Steve Davis

Personal information
- Full name: Stephen James Davis
- Born: 9 April 1952 (age 74) London, England

Umpiring information
- Tests umpired: 57 (1997–2015)
- ODIs umpired: 137 (1992–2015)
- T20Is umpired: 26 (2007–2014)
- WODIs umpired: 5 (2002–2009)
- WT20Is umpired: 3 (2014)
- FC umpired: 129 (1990–present)
- LA umpired: 176 (1991–present)
- T20 umpired: 35 (2007–present)
- Source: CricketArchive, 19 December 2013

= Steve Davis (umpire) =

Australian cricket umpire (born 1952)

Stephen James Davis (born 9 April 1952) is a former Australian Test cricket match umpire, from South Australia. He was appointed to the Elite Panel of ICC Umpires in April 2008.

==Umpiring career==
Davis' first Test match was between Australia and New Zealand at Hobart on 27 November to 1 December 1997, a rain-affected match in which the last two New Zealand batsman held on to deny victory to Australia.

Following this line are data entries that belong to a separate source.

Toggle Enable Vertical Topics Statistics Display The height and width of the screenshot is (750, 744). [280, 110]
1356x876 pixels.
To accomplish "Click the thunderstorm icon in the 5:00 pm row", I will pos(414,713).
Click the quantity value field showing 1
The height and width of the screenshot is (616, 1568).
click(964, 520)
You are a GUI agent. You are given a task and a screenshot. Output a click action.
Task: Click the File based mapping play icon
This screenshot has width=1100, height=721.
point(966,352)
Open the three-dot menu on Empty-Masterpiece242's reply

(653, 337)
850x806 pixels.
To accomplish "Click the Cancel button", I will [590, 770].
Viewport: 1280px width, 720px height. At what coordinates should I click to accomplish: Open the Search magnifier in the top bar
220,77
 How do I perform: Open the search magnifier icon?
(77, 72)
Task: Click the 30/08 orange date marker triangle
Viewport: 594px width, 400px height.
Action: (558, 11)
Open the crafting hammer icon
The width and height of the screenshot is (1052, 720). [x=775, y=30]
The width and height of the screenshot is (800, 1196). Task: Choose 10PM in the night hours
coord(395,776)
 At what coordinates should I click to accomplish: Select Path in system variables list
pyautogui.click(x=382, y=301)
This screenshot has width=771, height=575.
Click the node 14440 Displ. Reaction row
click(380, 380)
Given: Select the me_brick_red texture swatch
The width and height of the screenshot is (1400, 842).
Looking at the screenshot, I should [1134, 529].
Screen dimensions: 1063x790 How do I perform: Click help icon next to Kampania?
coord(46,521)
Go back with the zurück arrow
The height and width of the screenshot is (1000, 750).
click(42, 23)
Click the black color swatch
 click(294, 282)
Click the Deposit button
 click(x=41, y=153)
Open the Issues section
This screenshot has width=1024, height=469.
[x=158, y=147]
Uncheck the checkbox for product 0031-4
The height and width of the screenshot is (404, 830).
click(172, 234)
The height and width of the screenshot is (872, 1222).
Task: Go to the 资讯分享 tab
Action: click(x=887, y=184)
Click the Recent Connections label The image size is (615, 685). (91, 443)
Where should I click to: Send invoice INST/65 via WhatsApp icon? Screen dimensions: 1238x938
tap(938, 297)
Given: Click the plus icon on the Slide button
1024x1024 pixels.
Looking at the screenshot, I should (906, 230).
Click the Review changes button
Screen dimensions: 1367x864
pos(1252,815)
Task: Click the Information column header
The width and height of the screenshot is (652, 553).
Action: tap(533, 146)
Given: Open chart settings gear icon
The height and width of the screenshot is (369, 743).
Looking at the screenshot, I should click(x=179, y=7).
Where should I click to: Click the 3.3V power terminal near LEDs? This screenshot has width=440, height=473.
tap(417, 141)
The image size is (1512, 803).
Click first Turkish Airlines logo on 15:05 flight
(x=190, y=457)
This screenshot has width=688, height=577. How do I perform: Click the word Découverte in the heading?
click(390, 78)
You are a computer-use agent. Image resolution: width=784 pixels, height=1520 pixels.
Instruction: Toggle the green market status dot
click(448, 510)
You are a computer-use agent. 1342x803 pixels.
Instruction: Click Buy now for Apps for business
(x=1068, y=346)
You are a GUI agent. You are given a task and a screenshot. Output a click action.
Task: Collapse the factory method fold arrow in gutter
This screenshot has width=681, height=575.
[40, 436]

Since 2002 both umpires in Test matches have been appointed from non-participating nations, by the International Cricket Council. This resulted in his last Test match involving Australia to be against New Zealand at Hobart on 22 November to 26 November 2001, another rain-affected draw. Davis suffered a knee injury and was replaced after the second day by local umpire John Smeaton.

Davis officiated in 3 matches in the 2007 Cricket World Cup, which led to his promotion to the Elite Panel of ICC Umpires in 2008.

On 3 March 2009, Davis was one of the officials caught in the attack on the Sri Lanka cricket team by terrorists in Lahore, Pakistan.

On 9 March 2011 Davis umpired in his 100th one day international when standing at the World Cup group game between India and Netherlands at the Feroz Shah Kotla in New Delhi.

He was selected as one of the twenty umpires to stand in matches during the 2015 Cricket World Cup. In May 2015, Davis announced his retirement following the conclusion of the ODI series between England and New Zealand. On 17 June 2015 he stood in his last match, England vs. New Zealand at Trent Bridge, Nottingham.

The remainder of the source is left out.